[Opening Supplied data section]
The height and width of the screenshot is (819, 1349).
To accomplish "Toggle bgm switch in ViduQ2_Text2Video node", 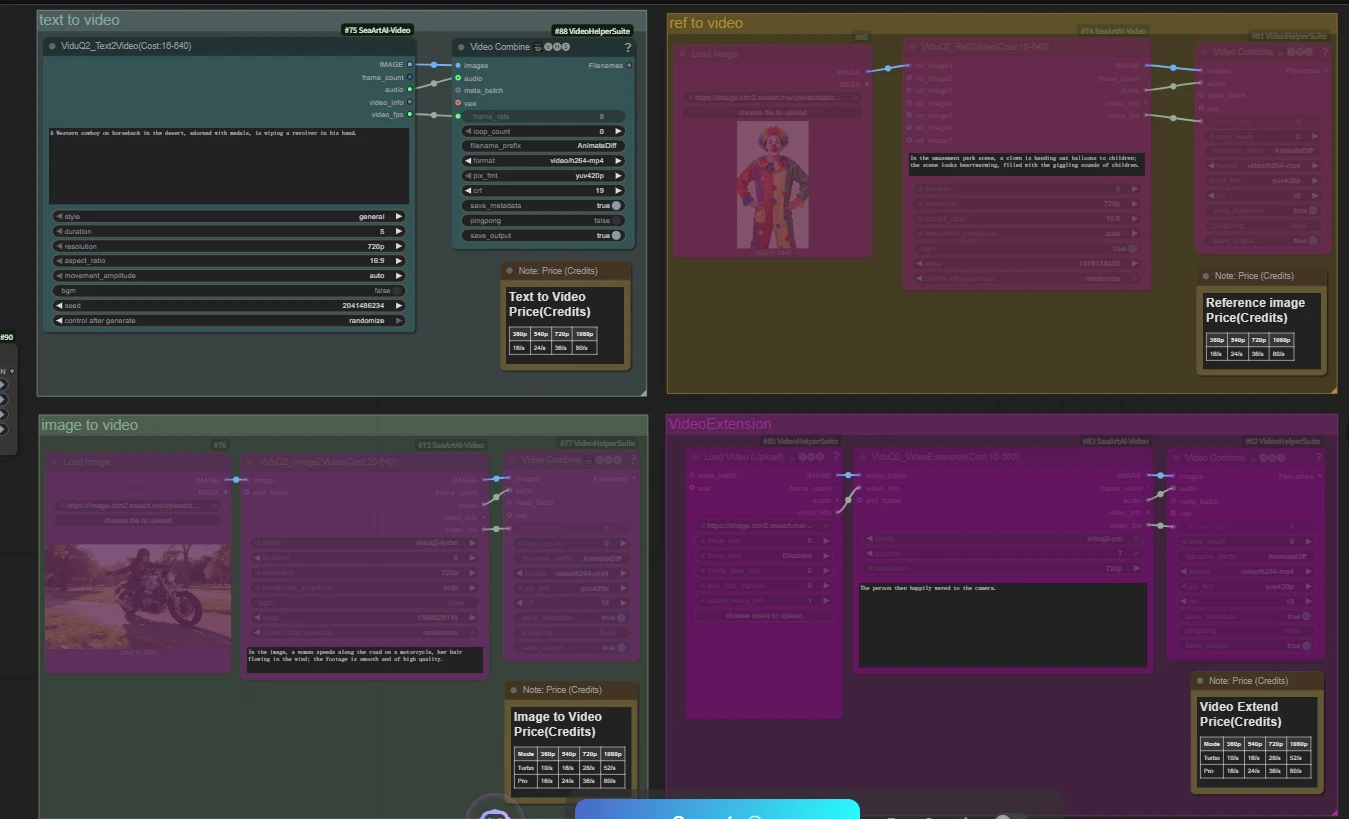I will coord(397,291).
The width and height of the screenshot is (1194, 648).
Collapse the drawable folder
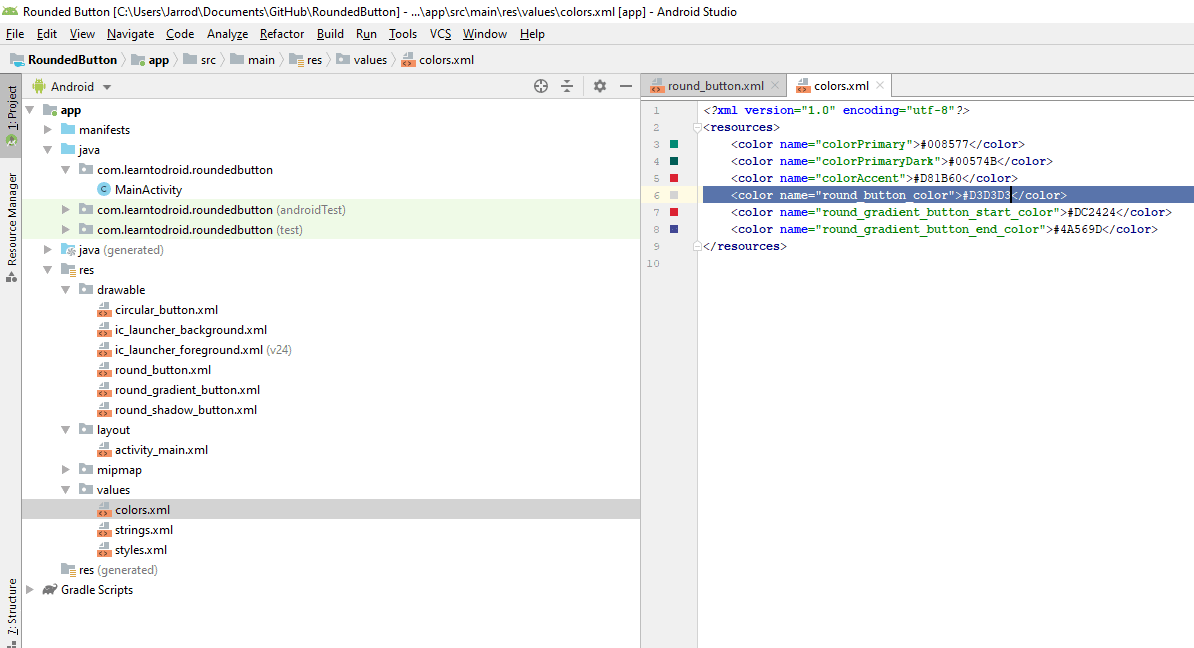pyautogui.click(x=66, y=290)
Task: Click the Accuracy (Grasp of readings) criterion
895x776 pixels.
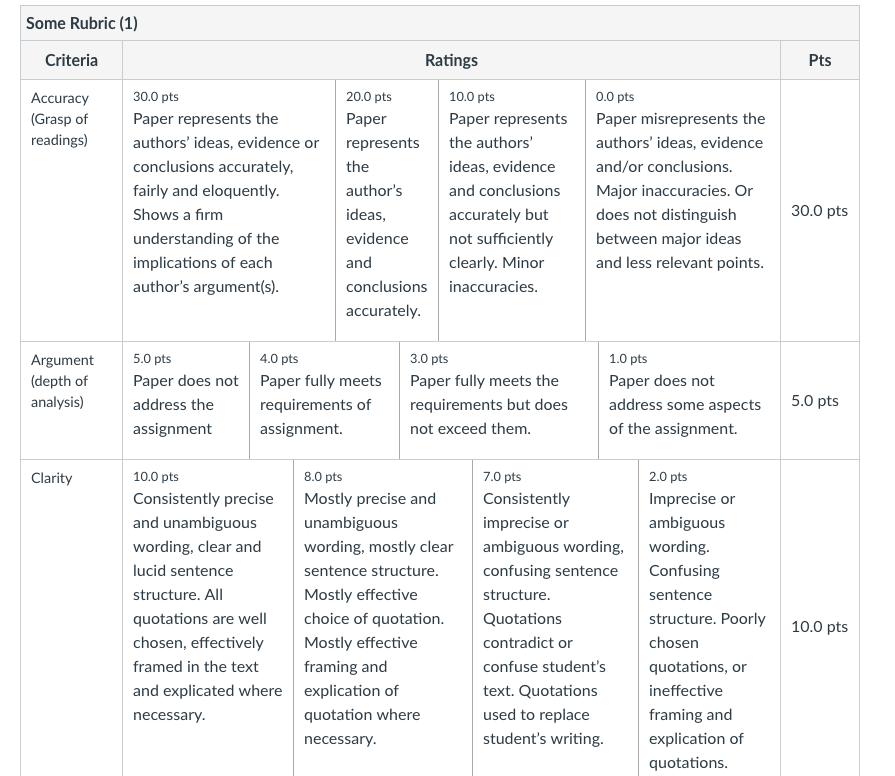Action: [60, 119]
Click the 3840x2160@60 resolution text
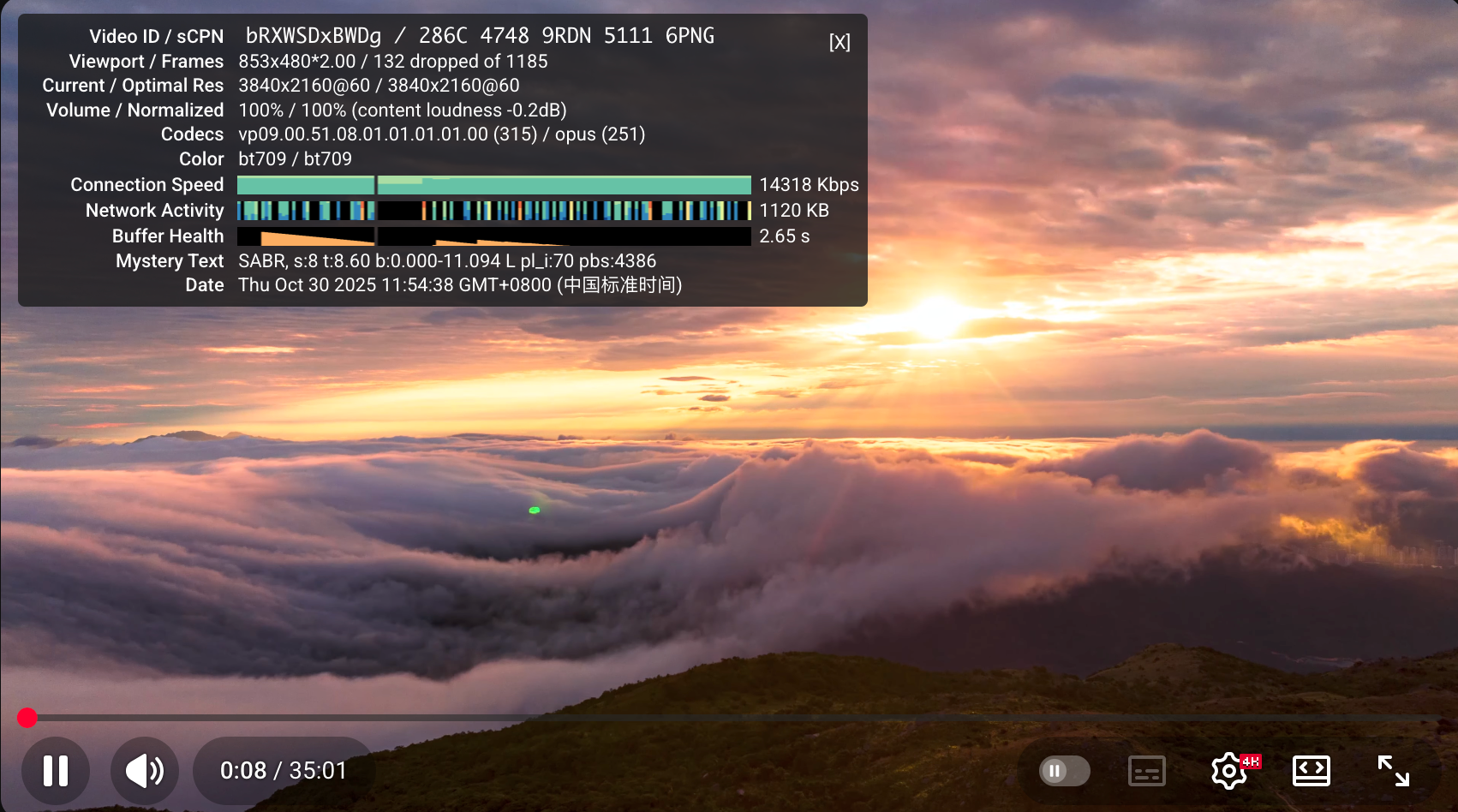 pos(304,86)
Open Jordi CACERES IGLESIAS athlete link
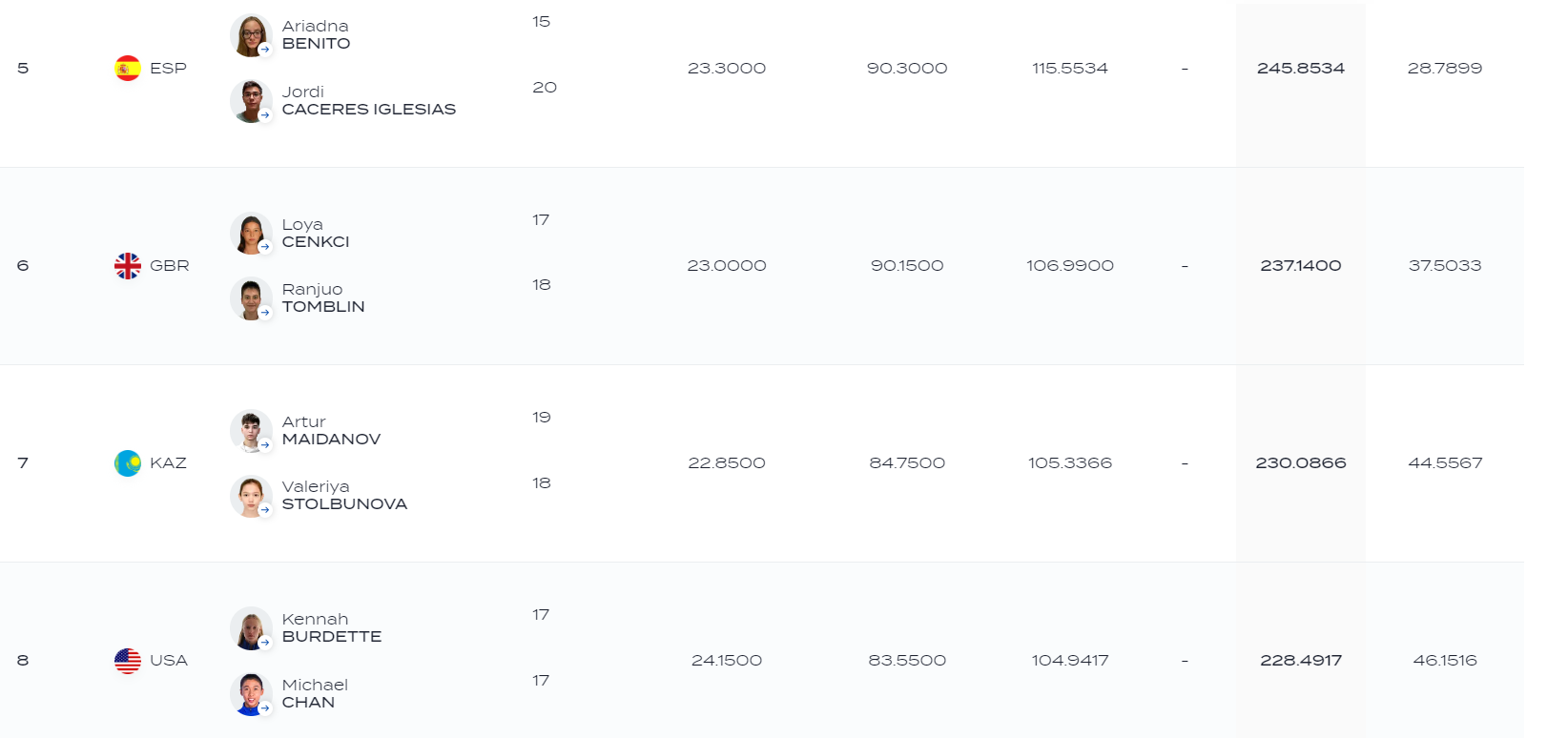This screenshot has width=1568, height=738. [369, 101]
[Closing Supplied data section]
The task
Print the lines from the one holding "895x776 pixels." through the last line of the records, word for word, and omit the pictures.

Expected answer
895x776 pixels.
Action: [60, 119]
Click the 3840x2160@60 resolution text
 pos(304,86)
Open Jordi CACERES IGLESIAS athlete link
This screenshot has width=1568, height=738. [369, 101]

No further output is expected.